Depression manifests itself in different ways, depending on the age of people. Until the mid-twentieth century, it was believed that children and adolescents did not suffer from it. However, later this point of view changed to the opposite. Currently, some scientists believe that depression can develop in infants, if they remain without maternal support. American researchers believe that 2% of children under the age of 12 suffer from depression. In adolescence, this figure increases to 8% in boys and 10% in girls. Somewhat later, at the age of 13-19 years, the percentage of morbidity in girls increases significantly and reaches 16%. According to Schaffer D. et al. (1996) about 4.9% of children suffer from severe depressive disorders. In children, signs of depression are most noticeable in behavior, changes in activity, sad mood, the appearance of irritability, sensitivity, confusion, isolation, and a decrease in interest in ordinary games and studies. In some cases, poor learning and developmental delays can be hidden symptoms of depression. In children, depression is quite often manifested by complaints of general malaise, weakness, fatigue, pain in different parts of the body. The ideas of self-accusation are frequent, when a child considers himself to be stupid, ugly and worthless. For depression in childhood, mixed states of irritability and aggressiveness are typical.

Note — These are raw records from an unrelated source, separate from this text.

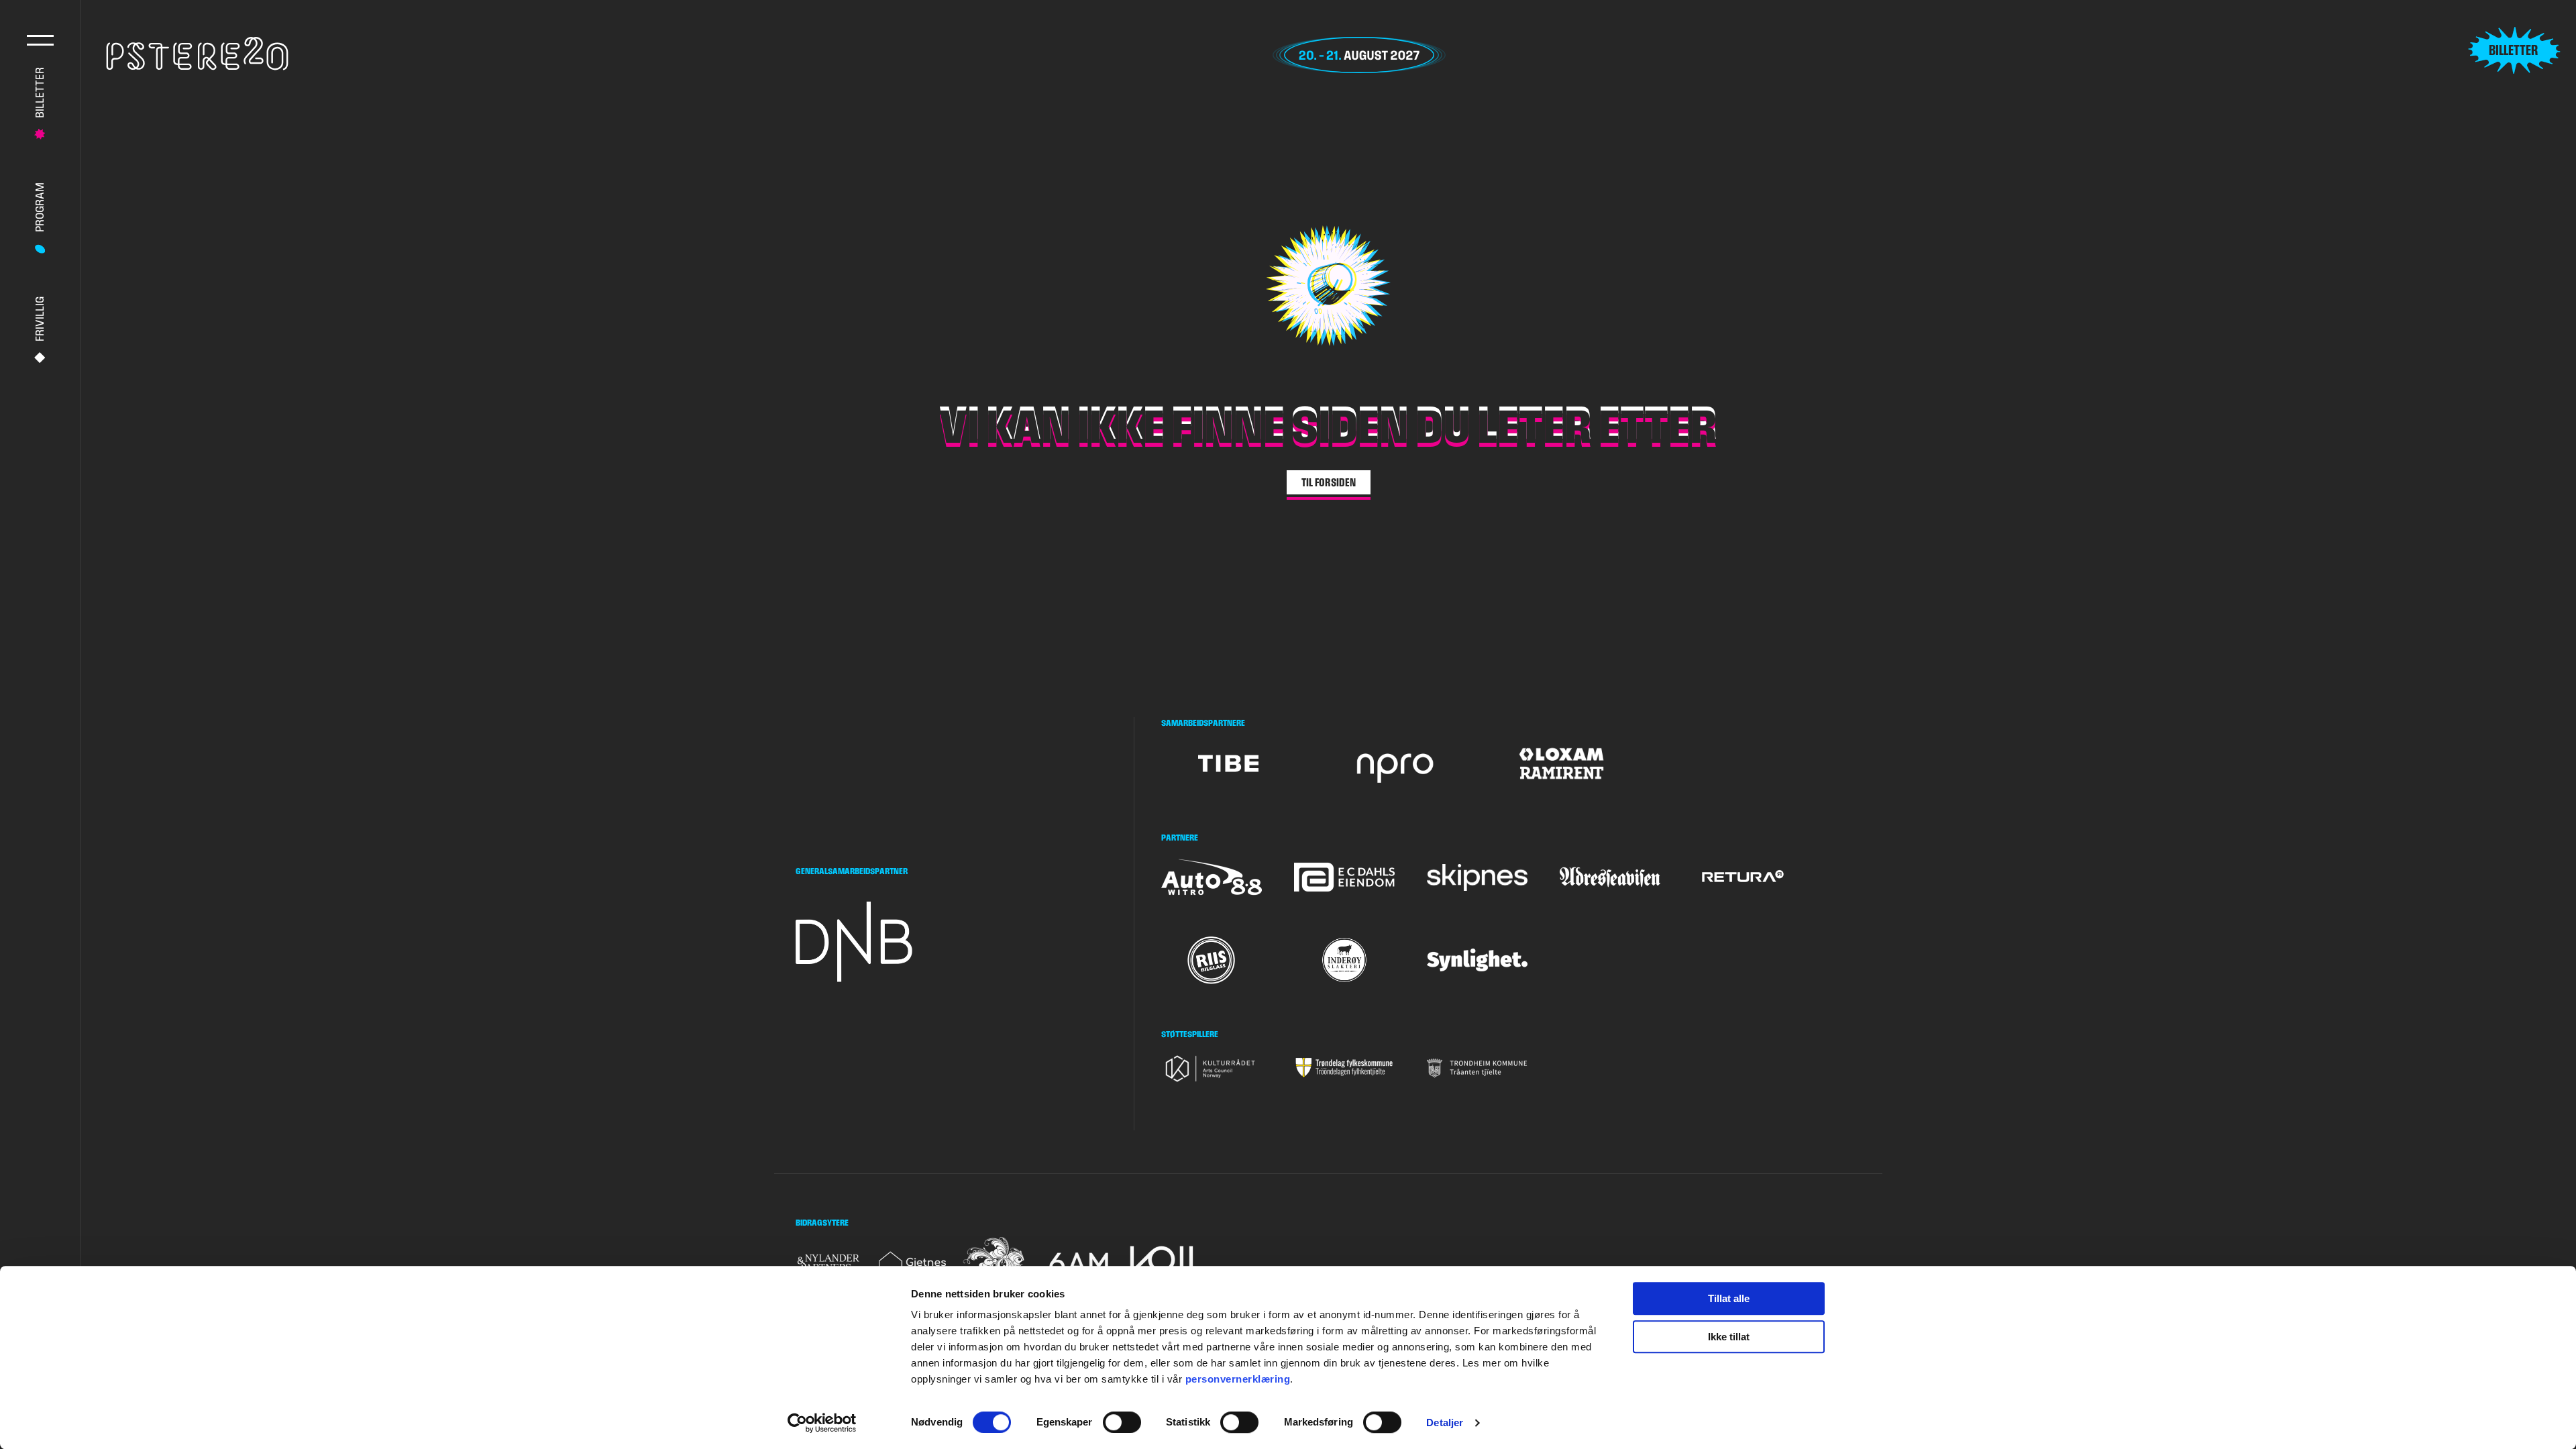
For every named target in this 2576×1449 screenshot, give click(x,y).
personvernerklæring (1238, 1379)
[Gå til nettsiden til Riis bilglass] (1211, 959)
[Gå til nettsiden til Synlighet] (1477, 960)
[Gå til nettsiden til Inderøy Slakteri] (1344, 959)
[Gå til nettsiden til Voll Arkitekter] (1161, 1263)
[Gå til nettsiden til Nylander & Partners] (829, 1262)
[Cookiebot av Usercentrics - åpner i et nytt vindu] (822, 1423)
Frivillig (39, 319)
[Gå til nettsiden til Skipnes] (1477, 878)
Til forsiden (1328, 482)
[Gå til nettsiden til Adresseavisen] (1610, 877)
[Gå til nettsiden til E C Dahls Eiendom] (1344, 877)
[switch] (1122, 1422)
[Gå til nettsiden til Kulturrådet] (1211, 1068)
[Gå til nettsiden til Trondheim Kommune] (1477, 1068)
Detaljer (1444, 1422)
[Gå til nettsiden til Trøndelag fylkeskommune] (1344, 1068)
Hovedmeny (40, 40)
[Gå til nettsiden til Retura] (1743, 877)
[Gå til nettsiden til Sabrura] (995, 1263)
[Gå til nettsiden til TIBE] (1228, 763)
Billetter (39, 92)
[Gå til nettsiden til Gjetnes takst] (912, 1263)
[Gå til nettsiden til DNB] (859, 942)
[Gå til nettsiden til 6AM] (1078, 1263)
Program (39, 207)
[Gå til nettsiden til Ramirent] (1561, 763)
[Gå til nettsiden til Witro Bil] (1211, 877)
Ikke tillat (1729, 1336)
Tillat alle (1729, 1298)
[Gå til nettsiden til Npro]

In adolescence, patients are capricious, irritable, impulsive, often find flaws in their appearance, consider themselves losers and limited people who are not able to benefit either themselves or their loved ones. It should be noted isolation, the desire for loneliness as an important sign of the onset of depression in adolescence, there are often searches for the meaning of life, disappointment in the chosen profession, a painful attitude to money and an inability to enjoy those things that pleased earlier.
At middle age, the classic symptoms of depression are more pronounced, however, grudging and anger may appear. Elderly patients often complain of disorders of the internal organs.
Depression cannot be attributed to the “typical” companions of old age and it is not the inevitable consequence of age-related changes. It is quite difficult to identify depression in old age, about 40% of cases of this affective disorder are missed by doctors.
From the point of view of the psychopathology of the depressive state in the elderly, somatic symptoms, hypochondriacal experiences, phobias, anxiety, the inclusion of dysphoria and cognitive impairment come to the fore. Confusion and lethargy can be confused with manifestations of amnesia and disorientation. The peculiarities of affective disorders in old age include the relatively frequent occurrence of dysthymia after an episode of depression. In old age, such manifestations of depression are well expressed, such as a negative view of the future, difficulty of perceiving positive events, attributing success to external factors, and failures to own insolvency. If a depressive psychosis develops, delusions of guilt and sin may come to the fore.
The effectiveness of treatment of depression in the elderly and senile age, according to the results of modern research, is about the same as in the young. In the process of aging, somatic factors, organic brain damage, changes in the cardiovascular system, and psychosocial characteristics of a person’s life contribute to the onset of depression.
Fear of loss of independence, insufficient social support, loneliness, social isolation, loss of influence and respect, change in living conditions and habitual social connections are the frame in which depressive symptoms develop in old age. In terms of the development of the latter, severe mental injuries are especially dangerous: the death of a spouse, change of residence, financial collapse.
In psychotherapy of elderly and senile depression, support and encouragement of the patient is especially important.